Le restaurant de l’Auberge Sainte-Catherine-de-Hatley a fermé dimanche soir. La chef Mélanie Gagnon, sa propriétaire, Bibiane Drouin-Gagnon, et le sommelier Grégoire Gagnon disent avoir vécu une belle expérience durant les 25 ans d’existence de l’institution.

Des tables estriennes bien connues mises en vente

Des restaurants bien connus en Estrie sont à vendre, mais trouvent difficilement des acheteurs. Il est loin d’être facile de dénicher un repreneur, ont pu constater ces gens d’affaires qui œuvrent dans le domaine depuis nombre d’années.

Claire S. Hersberger et son conjoint Dominique Roquet passent le mot. La Desserte, un restaurant dans une maison centenaire sise dans le quartier patrimonial de Richmond, est à vendre. Quelques approches avec des acheteurs ont bien eu lieu, sans se concrétiser.

« Ce n’est pas l’évidence quand le restaurant est situé en région. Nous sommes pourtant à mi-chemin entre Sherbrooke et Drummondville, mais Richmond est une petite ville », analyse Mme Hersberger lors d’un entretien téléphonique accordé à La Tribune.

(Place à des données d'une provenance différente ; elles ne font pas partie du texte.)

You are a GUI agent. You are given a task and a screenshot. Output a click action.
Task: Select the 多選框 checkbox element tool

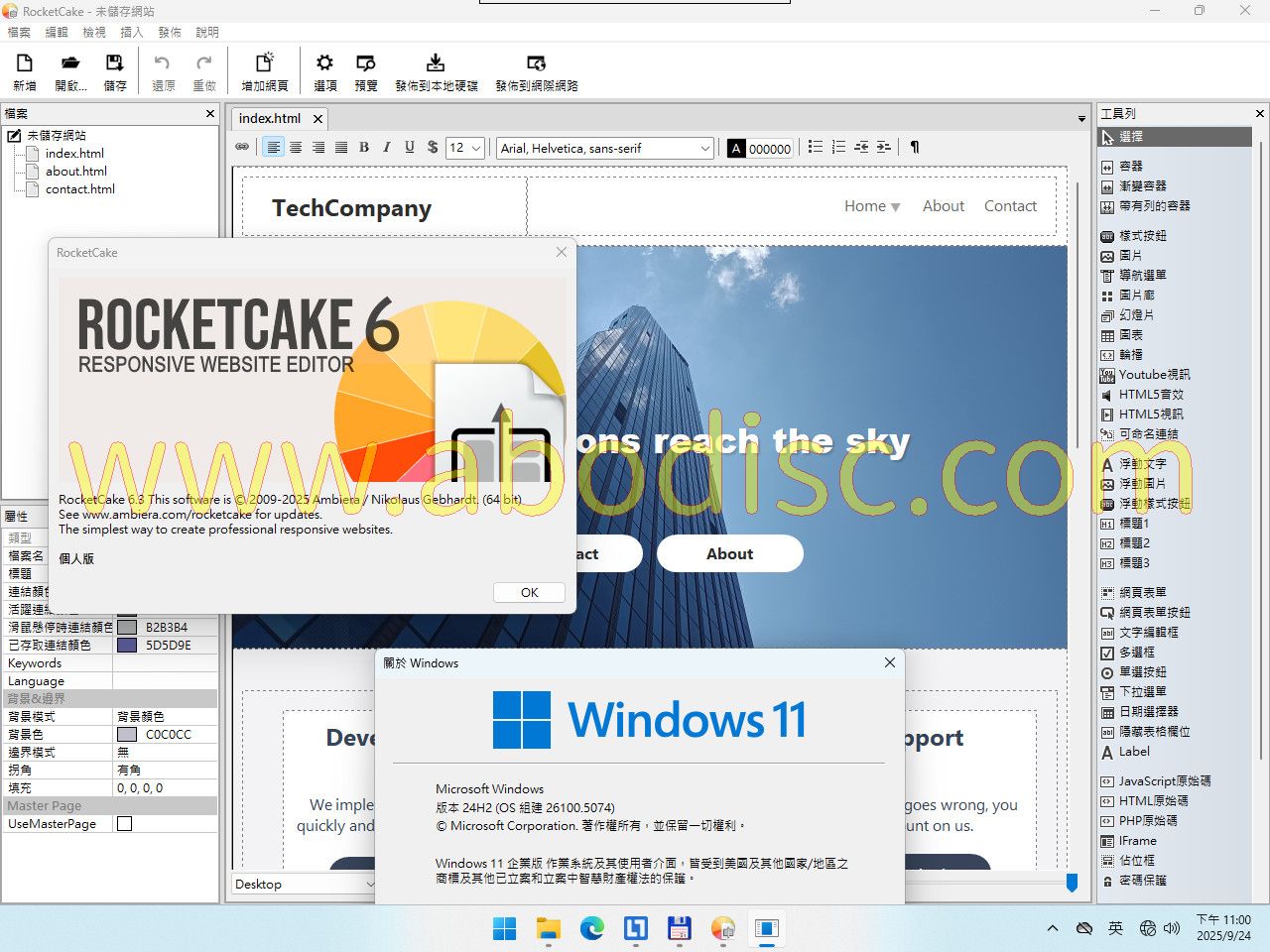point(1136,653)
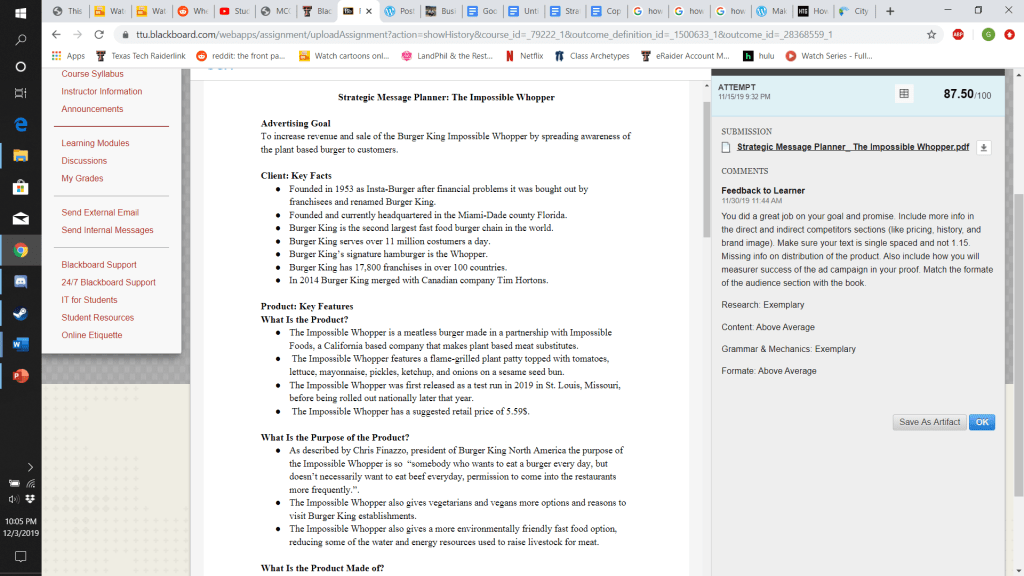Open Microsoft Word from the taskbar
Screen dimensions: 1024x576
pos(20,345)
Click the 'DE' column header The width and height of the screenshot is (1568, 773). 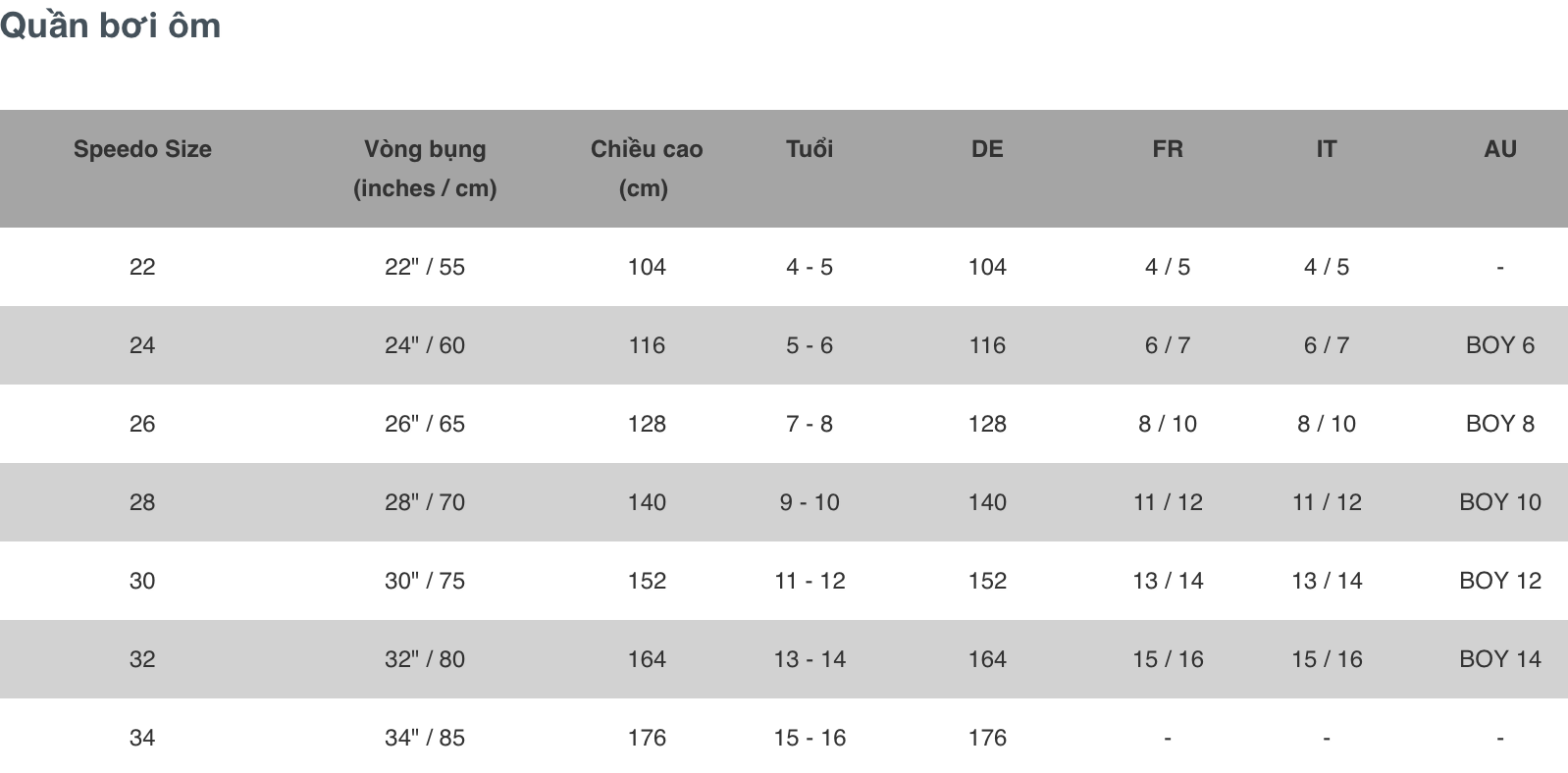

« Nous aimerions que quelqu’un poursuive la mission de notre restaurant. Nous pensions que ça se produirait au début de 2019. On peut dire que nous avons passé proche. Mais la transaction n’a pas eu lieu. »

Il y a maintenant 20 ans que le couple exploite La Desserte. Auparavant, Mme Hersberger et M. Roquet avaient un restaurant à Montréal. « Nous sommes dans la restauration depuis plus de 30 ans maintenant. Nous pensons à la retraite, dit-elle. Le restaurant est à vendre, mais nous ne faisons pas d’annonce, juste en parler autour de nous. Nous n’avons pas d’intermédiaire non plus. »

« Nous avons une propriété en France et nous aimerions aller y réaliser un projet, comme une préretraite. »

Quand on lui fait part d’autres établissements comme le sien à vendre dans la région, Claire S. Hersberger lance qu’il y a « de belles occasions d’affaires dans la région actuellement ».

Non loin de Richmond, à Danville, le restaurant Le Temps des cerises cherche aussi de la relève. Les propriétaires, Martine et Patrick Satre, ont même diffusé une vidéo annonçant leur décision de vendre l’établissement installé dans une ancienne église presbytérienne écossaise.

La table mettant en vedette des produits régionaux est en exploitation depuis 32 ans. « Le restaurant est à vendre parce que nous voulons prendre notre retraite, tout simplement », soutient Mme Satre.

« Nous aimerions trouver une relève pour que l’aventure continue. »

Patrick Satre fait valoir pour sa part que Le Temps des cerises est un commerce qui est susceptible d’intéresser les acheteurs. « Il y a une expérience, un bassin de clientèle », affirme-t-il.

« C’est un restaurant avec une bonne réputation qui peut servir les repreneurs. »

Pendant ce temps, c’est la fin pour le restaurant de l’Auberge Sainte-Catherine-de-Hatley. On avait l’idée de vendre depuis quelques années, mais il n’a jamais été possible de trouver un acheteur.

L’avenir de cet établissement réputé occupant une maison centenaire au revêtement jaune éclatant était compromis puisque sa propriétaire, Bibiane Drouin-Gagnon, a dû se résigner à le mettre en vente, une décision qui n’est pas étrangère au cancer qu’a affronté la reine de ses cuisines, Mélanie Gagnon.

Le restaurant surplombant le lac Magog a fermé dimanche soir, après 25 ans d’exploitation, mentionne Mme Gagnon.

« C’est toujours émotif de fermer un restaurant, surtout quand on a passé toutes ces années en compagnie d’employés et de clients extraordinaires », affirme la chef Mélanie Gagnon.

« Nous ne fermons pas par gaieté de cœur. Il y a évidemment une question de santé. Il faut diminuer la charge de travail. »

La question du financement est cruciale pour quelqu’un qui souhaite acheter ce genre d’établissement, précise-t-elle. « Les gens intéressés nous demandent de les financer. Nous ne voulons pas. »

« Les banques sont plus frileuses quand il est question de restauration. Les profits sont moindres que dans l’hébergement par exemple. »

L’Auberge Sainte-Catherine-de-Hatley garde ses chambres disponibles à la location, ajoute Mme Gagnon. On pourra aussi y louer des salles.